→ SHORT EXERCISE:
Output the lines of the rows below as a JSON list of strings, one string per line with blank lines omitted. Begin at the line that contains "Click the Print printer icon" and stop after the line that contains "tap(826, 85)".

→ PROVIDED RECORDS:

****************

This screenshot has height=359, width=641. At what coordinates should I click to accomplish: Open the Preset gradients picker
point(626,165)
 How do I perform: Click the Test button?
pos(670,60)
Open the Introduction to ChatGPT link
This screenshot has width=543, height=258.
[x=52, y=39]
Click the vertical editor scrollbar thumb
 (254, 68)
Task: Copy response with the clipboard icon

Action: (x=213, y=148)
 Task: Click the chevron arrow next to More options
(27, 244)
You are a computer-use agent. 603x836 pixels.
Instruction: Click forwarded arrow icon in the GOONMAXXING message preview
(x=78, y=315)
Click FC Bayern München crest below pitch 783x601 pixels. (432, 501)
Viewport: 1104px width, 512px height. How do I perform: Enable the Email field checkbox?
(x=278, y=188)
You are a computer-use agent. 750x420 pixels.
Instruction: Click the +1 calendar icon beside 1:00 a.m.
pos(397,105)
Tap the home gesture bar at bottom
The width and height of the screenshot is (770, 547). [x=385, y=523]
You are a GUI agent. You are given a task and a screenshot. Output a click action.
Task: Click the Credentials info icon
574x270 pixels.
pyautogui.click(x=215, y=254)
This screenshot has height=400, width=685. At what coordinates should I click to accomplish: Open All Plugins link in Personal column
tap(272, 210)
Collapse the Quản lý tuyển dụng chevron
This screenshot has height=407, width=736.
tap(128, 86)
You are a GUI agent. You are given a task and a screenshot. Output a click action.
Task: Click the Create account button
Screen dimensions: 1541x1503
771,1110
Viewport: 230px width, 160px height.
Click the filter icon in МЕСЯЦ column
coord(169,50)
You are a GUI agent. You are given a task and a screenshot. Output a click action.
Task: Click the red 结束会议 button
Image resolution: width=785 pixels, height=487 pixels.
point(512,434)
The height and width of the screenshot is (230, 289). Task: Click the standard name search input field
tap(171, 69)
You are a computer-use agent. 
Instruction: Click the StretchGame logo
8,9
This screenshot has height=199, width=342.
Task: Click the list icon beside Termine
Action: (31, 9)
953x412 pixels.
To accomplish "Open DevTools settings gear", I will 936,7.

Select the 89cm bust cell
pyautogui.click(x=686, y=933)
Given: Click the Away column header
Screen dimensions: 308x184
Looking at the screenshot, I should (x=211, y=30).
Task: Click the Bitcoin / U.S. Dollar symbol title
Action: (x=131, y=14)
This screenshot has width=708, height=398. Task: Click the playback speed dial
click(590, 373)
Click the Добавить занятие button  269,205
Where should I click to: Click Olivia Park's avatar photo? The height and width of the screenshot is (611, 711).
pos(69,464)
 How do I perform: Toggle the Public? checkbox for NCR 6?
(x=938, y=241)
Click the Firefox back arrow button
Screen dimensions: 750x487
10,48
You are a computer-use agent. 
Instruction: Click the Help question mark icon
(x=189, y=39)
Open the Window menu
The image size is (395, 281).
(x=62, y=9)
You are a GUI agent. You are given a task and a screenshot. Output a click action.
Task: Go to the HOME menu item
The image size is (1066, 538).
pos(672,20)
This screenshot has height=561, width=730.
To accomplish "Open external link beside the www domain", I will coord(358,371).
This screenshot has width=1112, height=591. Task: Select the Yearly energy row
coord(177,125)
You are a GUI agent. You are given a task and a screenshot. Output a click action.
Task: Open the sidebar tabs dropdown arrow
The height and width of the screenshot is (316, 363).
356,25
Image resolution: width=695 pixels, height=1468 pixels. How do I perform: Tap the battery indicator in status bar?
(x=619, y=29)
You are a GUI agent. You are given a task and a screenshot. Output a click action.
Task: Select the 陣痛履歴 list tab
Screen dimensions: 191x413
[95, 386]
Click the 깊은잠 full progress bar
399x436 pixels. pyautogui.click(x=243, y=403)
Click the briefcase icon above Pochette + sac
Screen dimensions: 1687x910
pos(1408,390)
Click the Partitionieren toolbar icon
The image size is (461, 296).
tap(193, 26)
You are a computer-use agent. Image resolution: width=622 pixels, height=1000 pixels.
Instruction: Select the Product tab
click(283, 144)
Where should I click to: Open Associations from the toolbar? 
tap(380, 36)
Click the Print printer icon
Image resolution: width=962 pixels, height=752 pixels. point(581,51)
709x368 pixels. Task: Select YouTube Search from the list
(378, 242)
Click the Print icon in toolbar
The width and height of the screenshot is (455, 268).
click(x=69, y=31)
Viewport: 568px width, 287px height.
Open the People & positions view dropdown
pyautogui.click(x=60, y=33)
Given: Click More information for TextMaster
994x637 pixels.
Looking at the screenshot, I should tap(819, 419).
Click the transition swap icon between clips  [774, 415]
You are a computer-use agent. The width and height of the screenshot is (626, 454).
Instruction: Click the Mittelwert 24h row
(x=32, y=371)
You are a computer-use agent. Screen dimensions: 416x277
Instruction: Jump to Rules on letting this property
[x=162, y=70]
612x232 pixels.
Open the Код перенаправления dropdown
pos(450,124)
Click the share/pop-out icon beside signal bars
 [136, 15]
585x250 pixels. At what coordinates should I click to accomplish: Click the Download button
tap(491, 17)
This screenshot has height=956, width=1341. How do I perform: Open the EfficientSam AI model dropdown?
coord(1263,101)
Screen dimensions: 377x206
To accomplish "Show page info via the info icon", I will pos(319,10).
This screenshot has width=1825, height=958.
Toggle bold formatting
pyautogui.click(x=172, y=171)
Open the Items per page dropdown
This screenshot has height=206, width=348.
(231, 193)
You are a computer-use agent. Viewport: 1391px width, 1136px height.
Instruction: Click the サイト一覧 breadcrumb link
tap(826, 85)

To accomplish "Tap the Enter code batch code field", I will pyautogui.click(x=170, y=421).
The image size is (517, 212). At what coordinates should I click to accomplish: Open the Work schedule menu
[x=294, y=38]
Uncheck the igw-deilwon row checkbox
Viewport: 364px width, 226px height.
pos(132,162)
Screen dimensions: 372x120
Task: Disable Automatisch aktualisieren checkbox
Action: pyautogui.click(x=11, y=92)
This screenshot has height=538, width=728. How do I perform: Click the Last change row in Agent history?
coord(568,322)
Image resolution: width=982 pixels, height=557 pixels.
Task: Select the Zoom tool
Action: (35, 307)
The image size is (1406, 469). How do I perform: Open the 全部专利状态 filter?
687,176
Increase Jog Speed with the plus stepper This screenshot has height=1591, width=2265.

****************

→ ANSWER TO THE PROBLEM:
[
  "Click the Print printer icon",
  "Image resolution: width=962 pixels, height=752 pixels. point(581,51)",
  "709x368 pixels. Task: Select YouTube Search from the list",
  "(378, 242)",
  "Click the Print icon in toolbar",
  "The width and height of the screenshot is (455, 268).",
  "click(x=69, y=31)",
  "Viewport: 568px width, 287px height.",
  "Open the People & positions view dropdown",
  "pyautogui.click(x=60, y=33)",
  "Given: Click More information for TextMaster",
  "994x637 pixels.",
  "Looking at the screenshot, I should tap(819, 419).",
  "Click the transition swap icon between clips  [774, 415]",
  "You are a computer-use agent. The width and height of the screenshot is (626, 454).",
  "Instruction: Click the Mittelwert 24h row",
  "(x=32, y=371)",
  "You are a computer-use agent. Screen dimensions: 416x277",
  "Instruction: Jump to Rules on letting this property",
  "[x=162, y=70]",
  "612x232 pixels.",
  "Open the Код перенаправления dropdown",
  "pos(450,124)",
  "Click the share/pop-out icon beside signal bars",
  " [136, 15]",
  "585x250 pixels. At what coordinates should I click to accomplish: Click the Download button",
  "tap(491, 17)",
  "This screenshot has height=956, width=1341. How do I perform: Open the EfficientSam AI model dropdown?",
  "coord(1263,101)",
  "Screen dimensions: 377x206",
  "To accomplish \"Show page info via the info icon\", I will pos(319,10).",
  "This screenshot has width=1825, height=958.",
  "Toggle bold formatting",
  "pyautogui.click(x=172, y=171)",
  "Open the Items per page dropdown",
  "This screenshot has height=206, width=348.",
  "(231, 193)",
  "You are a computer-use agent. Viewport: 1391px width, 1136px height.",
  "Instruction: Click the サイト一覧 breadcrumb link",
  "tap(826, 85)"
]